3. Organization of supply in the field of medical care must be
improved.
This can be achieved by public and private assistance and encour­
agement for innovations in hospital administration, in the use of
alternative health facilities such as nursing homes, and in more effi­
cient use of available facilities and personnel through such programs
as “ progressive patient care,” group medical practice, and increased
utilization of voluntary workers in health care.
4. Public action is needed to protect particularly vulnerable groups
against the burden of heavy medical expenses.
A Federal program of social health insurance for elderly citizens is
justified by their larger health needs and smaller effective demand
than other segments of the population. These elderly citizens are
poor risks from the point of view of private insurers, but their health
needs are important from a social and humanitarian perspective.
Other possibilities are direct assistance or federally aided private
insurance.
Crippled and handicapped children create tremendous financial
burdens for low- and middle-income families. Private voluntary and
philanthropic assistance to ease the burden of such disabilities must
be supplemented with greater public support.

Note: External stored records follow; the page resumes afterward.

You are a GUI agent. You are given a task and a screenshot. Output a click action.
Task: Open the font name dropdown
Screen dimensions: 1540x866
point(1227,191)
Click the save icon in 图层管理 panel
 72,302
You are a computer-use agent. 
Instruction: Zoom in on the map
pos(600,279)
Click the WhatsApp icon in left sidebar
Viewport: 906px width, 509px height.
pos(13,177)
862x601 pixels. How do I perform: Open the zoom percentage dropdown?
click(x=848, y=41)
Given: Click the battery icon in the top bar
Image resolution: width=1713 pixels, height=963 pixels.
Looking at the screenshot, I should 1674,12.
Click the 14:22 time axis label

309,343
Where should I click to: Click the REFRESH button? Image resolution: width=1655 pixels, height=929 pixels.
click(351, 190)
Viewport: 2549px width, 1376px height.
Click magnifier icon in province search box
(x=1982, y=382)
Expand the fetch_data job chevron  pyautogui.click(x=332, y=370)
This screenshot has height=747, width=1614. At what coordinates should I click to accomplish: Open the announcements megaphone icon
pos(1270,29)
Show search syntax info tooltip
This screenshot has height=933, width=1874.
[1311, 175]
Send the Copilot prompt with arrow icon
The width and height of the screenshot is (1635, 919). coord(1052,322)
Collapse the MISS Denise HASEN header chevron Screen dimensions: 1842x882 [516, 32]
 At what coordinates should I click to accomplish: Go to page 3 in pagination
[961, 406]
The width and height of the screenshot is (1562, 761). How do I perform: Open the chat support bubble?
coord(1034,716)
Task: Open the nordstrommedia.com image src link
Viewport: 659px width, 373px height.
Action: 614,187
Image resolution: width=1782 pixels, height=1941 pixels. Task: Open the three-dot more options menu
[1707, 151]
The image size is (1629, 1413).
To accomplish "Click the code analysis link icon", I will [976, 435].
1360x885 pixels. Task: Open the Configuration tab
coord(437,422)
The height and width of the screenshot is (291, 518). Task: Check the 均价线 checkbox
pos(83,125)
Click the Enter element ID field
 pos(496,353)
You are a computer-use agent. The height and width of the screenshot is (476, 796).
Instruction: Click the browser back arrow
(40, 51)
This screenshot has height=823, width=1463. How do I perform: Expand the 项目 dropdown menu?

Low-income families have great difficulty in financing their medical
care needs adequately. Continued private and public efforts to meet
the needs of this group are necessary. The inability of low-income
families to finance their medical care needs adequately imposes a
heavy financial burden on private philanthropic sources of funds.
To enable these families to get the medical care they need, public
efforts by State and local governments must be supplemented with
greater Federal support.
To summarize—Federal support and leadership is essential for
cooperative action by States, communities, and private groups to
insure adequacy in the supply of medical care.